In risposta a una interrogazione parlamentare di ieri, la ministra della Pubblica amministrazione Fabiana Dadone ha annunciato che nella Legge di Bilancio ci saranno alcune novità in materia di utilizzo delle graduatorie concorsuali. È quindi il momento di tirare le somme, tanto più che la conversione del Dl 101/2019 ne ha rivisto la durata.
Partiamo dal fatto che, come noto, è assolutamente necessario tenere separate le vicende correlate alle graduatorie per concorsi banditi dopo il 1° gennaio 2019 rispetto a quelle degli anni precedenti.

Le graduatorie post 2019
Per tutte le graduatorie che scaturiranno da concorsi banditi dopo il 1° gennaio 2019 l’utilizzo è consentito esclusivamente nel limite dei posti messi a concorso. Questo significa che potranno essere utilizzate solo in caso di mancata costituzione o avvenuta estinzione del rapporto di lavoro. Non sarà più possibile “prestare” le proprie graduatorie ad altri enti né utilizzare quelle di altre pubbliche amministrazioni. Si potranno, almeno alla luce di alcune interpretazioni delle sezioni regionali della Corte dei conti, utilizzare per assunzioni a tempo determinato. Su questo meccanismo, la ministra della PA, oltre a ricordare che nel disegno della legge di bilancio è già contenuta la possibilità di un’ulteriore scorrimento fino al 30% dei posti messi a concorso, ha ribadito la volontà di intervenire ulteriormente nelle fasi del dibattito parlamentare.

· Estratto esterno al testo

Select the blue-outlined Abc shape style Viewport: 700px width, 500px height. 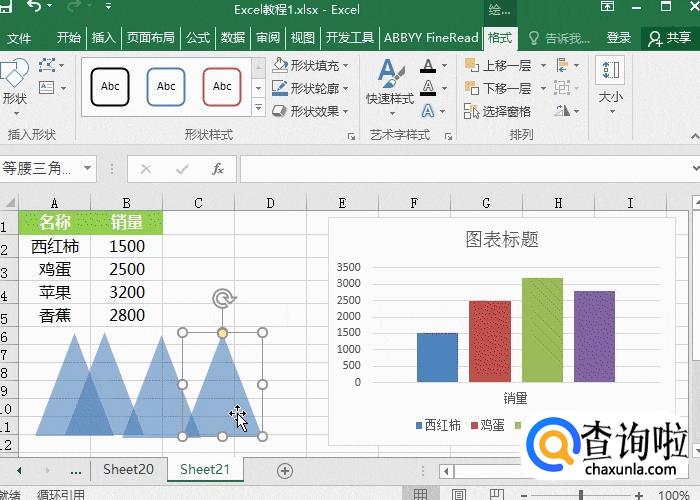point(166,87)
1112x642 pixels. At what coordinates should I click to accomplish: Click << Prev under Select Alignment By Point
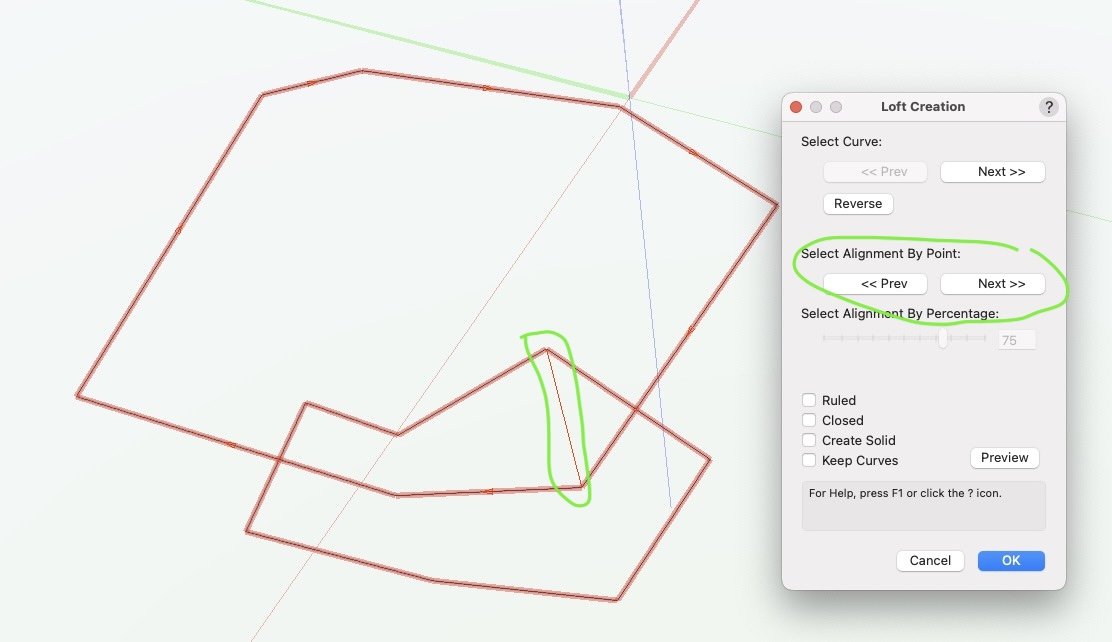(875, 284)
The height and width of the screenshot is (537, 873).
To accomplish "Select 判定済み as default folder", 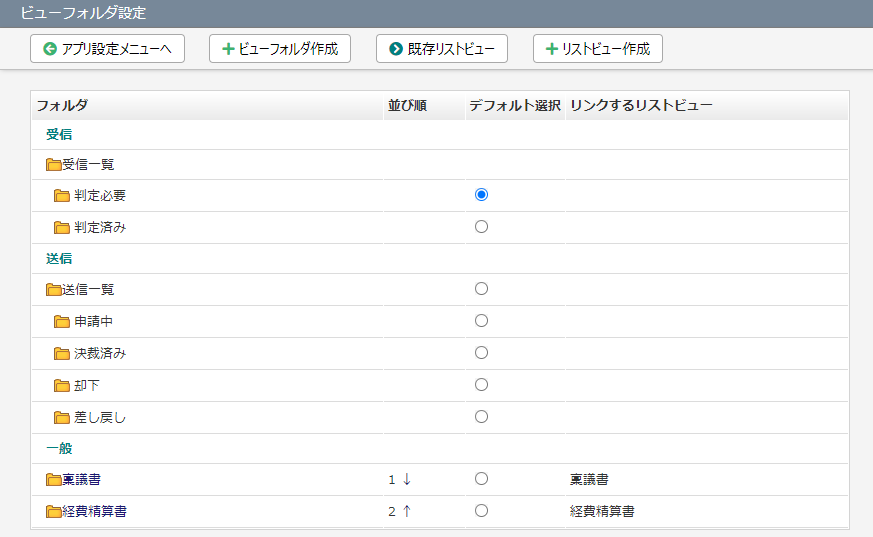I will (482, 226).
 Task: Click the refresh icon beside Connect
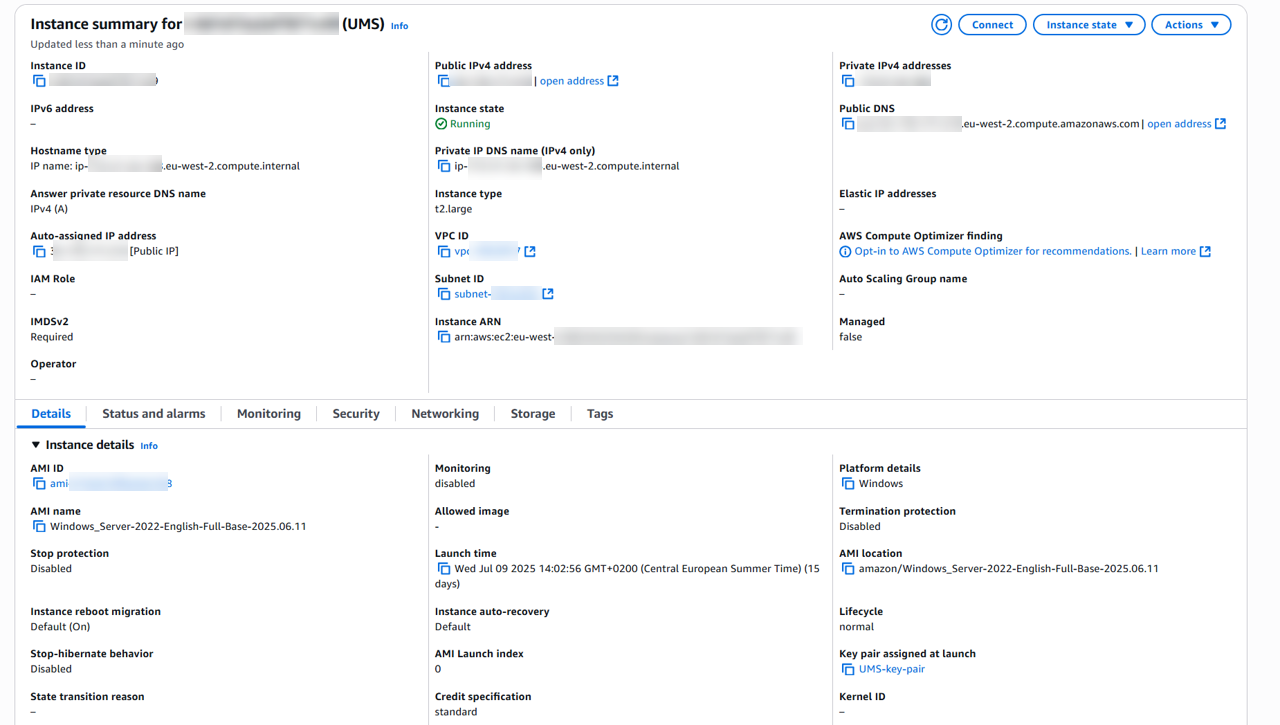point(941,25)
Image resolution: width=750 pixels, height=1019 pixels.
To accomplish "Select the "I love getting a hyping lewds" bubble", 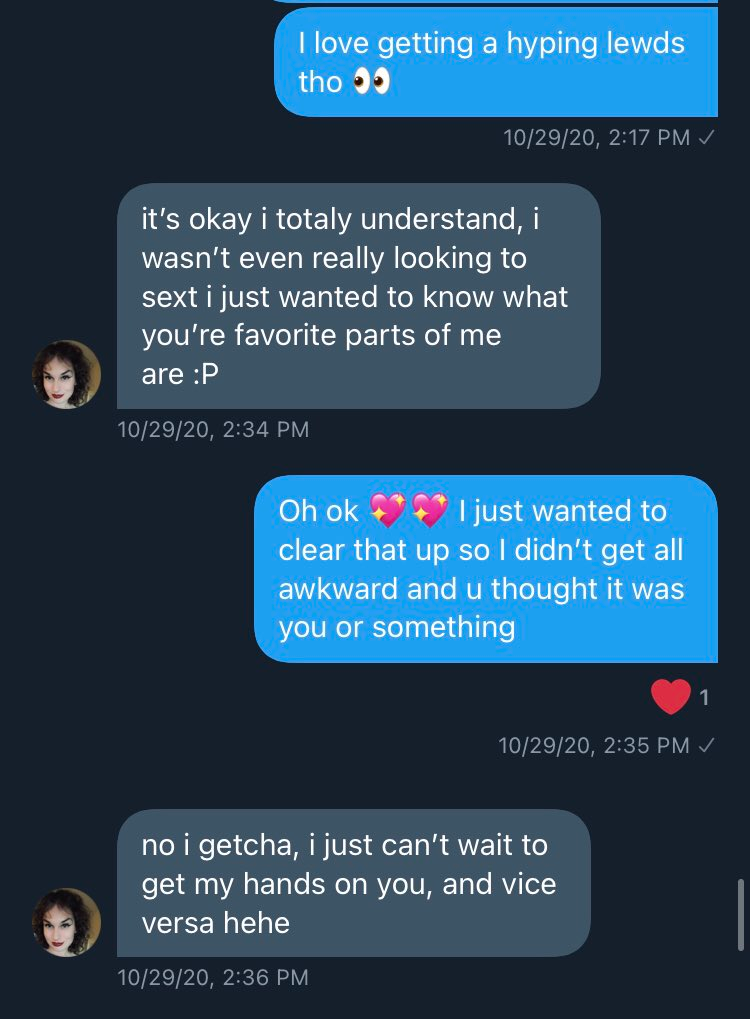I will click(496, 62).
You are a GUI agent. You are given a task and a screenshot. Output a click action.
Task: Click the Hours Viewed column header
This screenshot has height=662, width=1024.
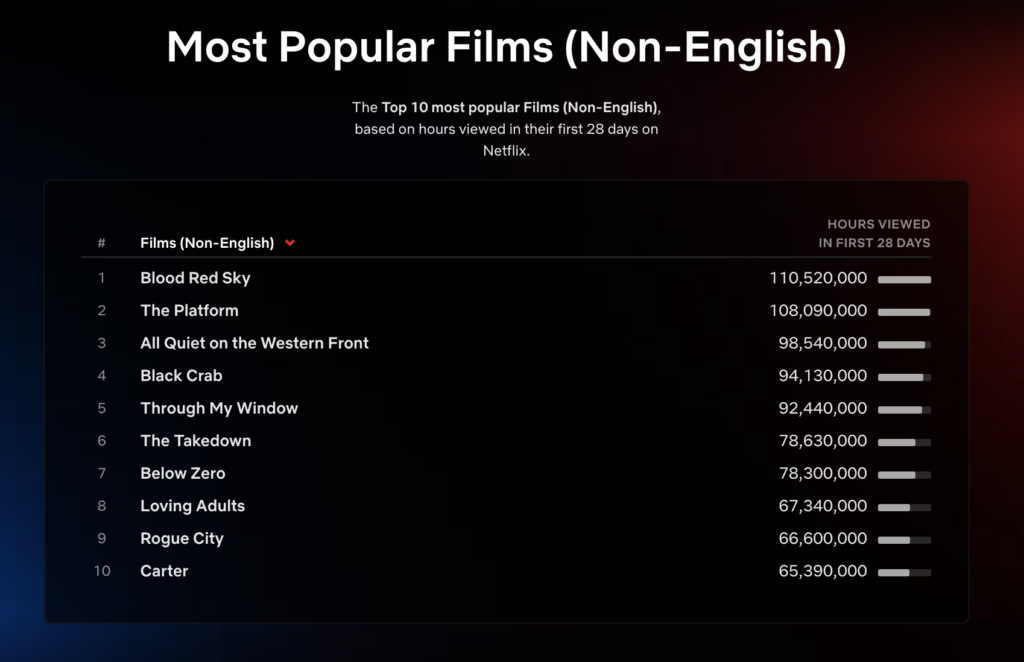(874, 234)
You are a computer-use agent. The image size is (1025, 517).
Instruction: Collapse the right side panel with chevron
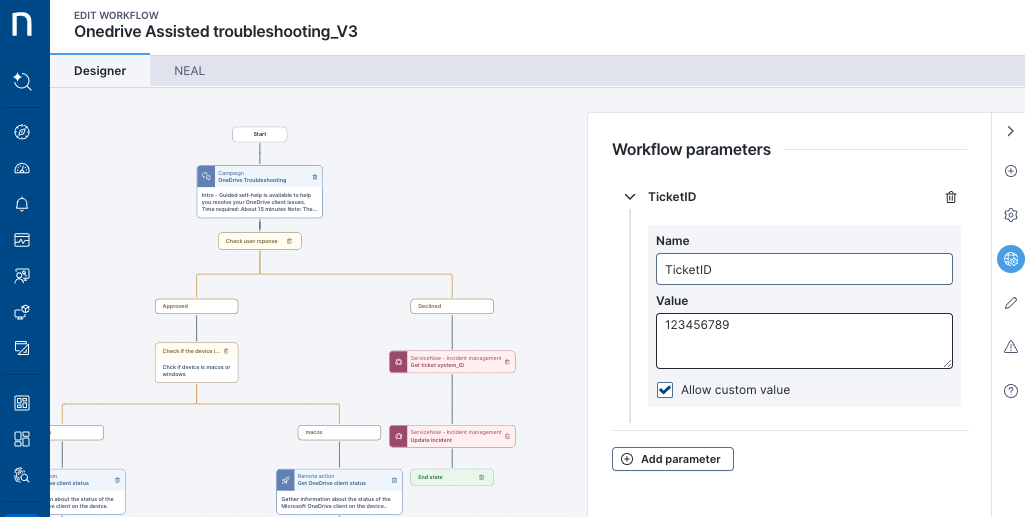click(x=1010, y=131)
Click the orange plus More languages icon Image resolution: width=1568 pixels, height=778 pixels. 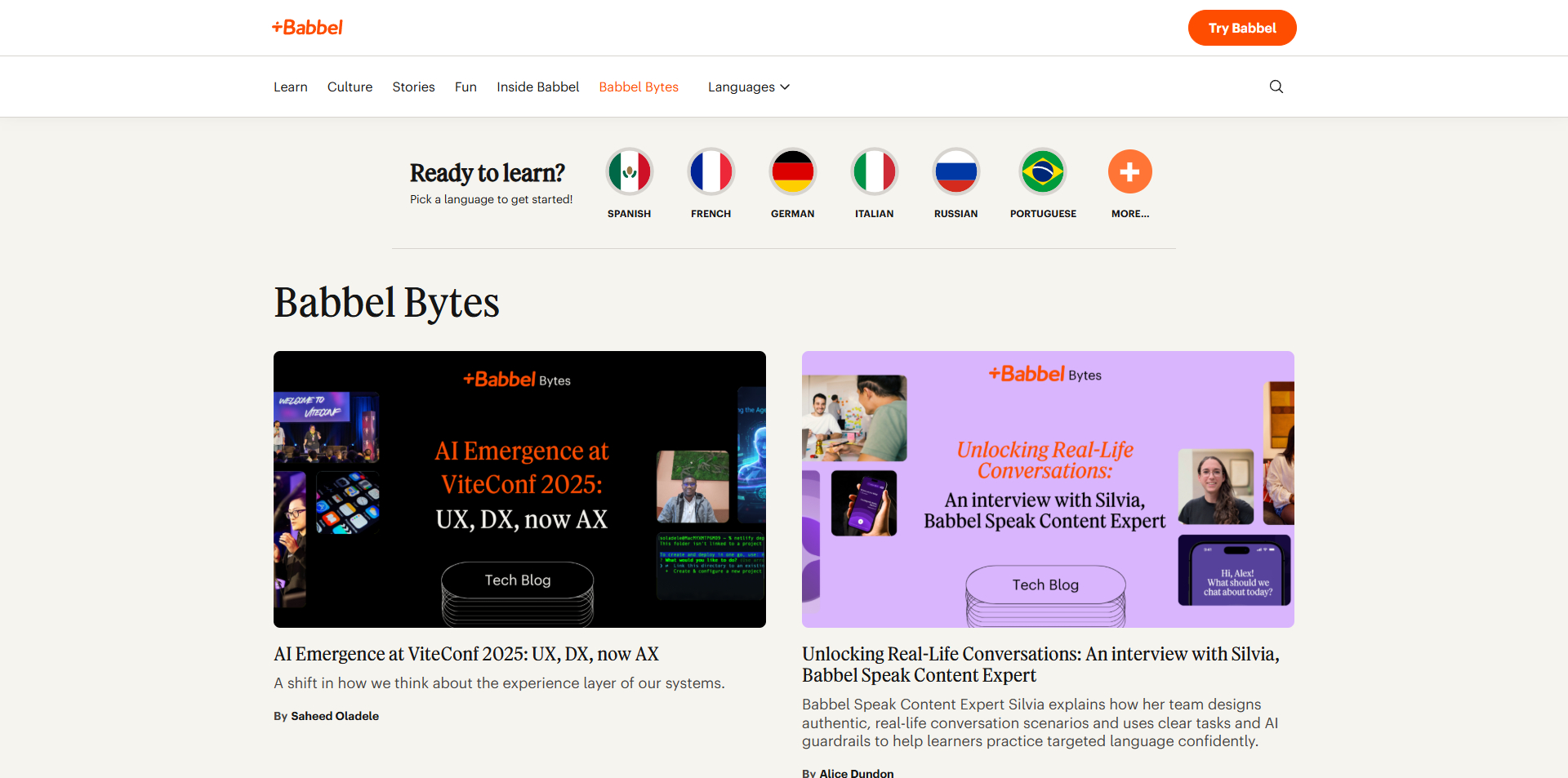(x=1130, y=171)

Le graduatorie degli anni precedenti
In questo gruppo rientrano le graduatorie dal 2011 in poi e quelle che sono scaturite da bandi approvati prima del 1° gennaio 2019. Le regole per l’utilizzo sono quelle di sempre: non si possono scorrere per posti creati o trasformati successivamente, è possibile l’utilizzo per assunzioni a tempo determinato, è possibile riferirsi anche a quelle di altri enti.
Rispetto all’individuazione di quelle ancora vigenti, il Dl 101/2019 come da legge di conversione, all’articolo 6-bis ha modificato le scadenze in origine previste nella legge di bilancio di quest’anno (legge 145/2018).
Questo il quadro che ne è uscito:
• graduatorie del 2011: validità fino al 31.03.2020. Per poterle utilizzare è necessario che venga organizzato un corso di aggiornamento e che i candidati superino un esame-colloquio di idoneità;
• graduatorie del 2012, 2013, 2014 e 2015: validità fino al 30.09.2020.
• graduatorie del 2016: validità fino al 30.09.2020
• graduatorie del 2017: validità fino al 31.03.2021
• graduatorie del 2018: validità fino al 31.12.2021.

Procedure
In tema di procedure, evidenziamo che per il triennio 2019/2021 gli enti non sono obbligati a espletare la cosiddetta mobilità di volontaria secondo l’articolo 30 del Dlgs 165/2001 prima dell’accesso dall’esterno e si ritiene che questa possibilità si estenda anche agli scorrimenti delle graduatorie. Va altresì ricordato che, come più volte ricordato dai giudici amministrativi, l’indizione di un nuovo concorso rispetto all’utilizzo delle graduatorie costituisce l’eccezione e richiede un’apposita e approfondita motivazione. Tra le ipotesi che legittimano di procedere con un nuovo concorso, ricordiamo:
• l’intervenuta modifica sostanziale della disciplina applicabile alla procedura concorsuale, rispetto a quella riferita alla graduatoria ancora efficace, con particolare riguardo al contenuto delle prove di esame e ai requisiti di partecipazione;
• il riferimento all’esatto contenuto dello specifico profilo professionale per la cui copertura è indetto il nuovo concorso e alle eventuali distinzioni rispetto a quanto descritto nel bando relativo alla preesistente graduatoria.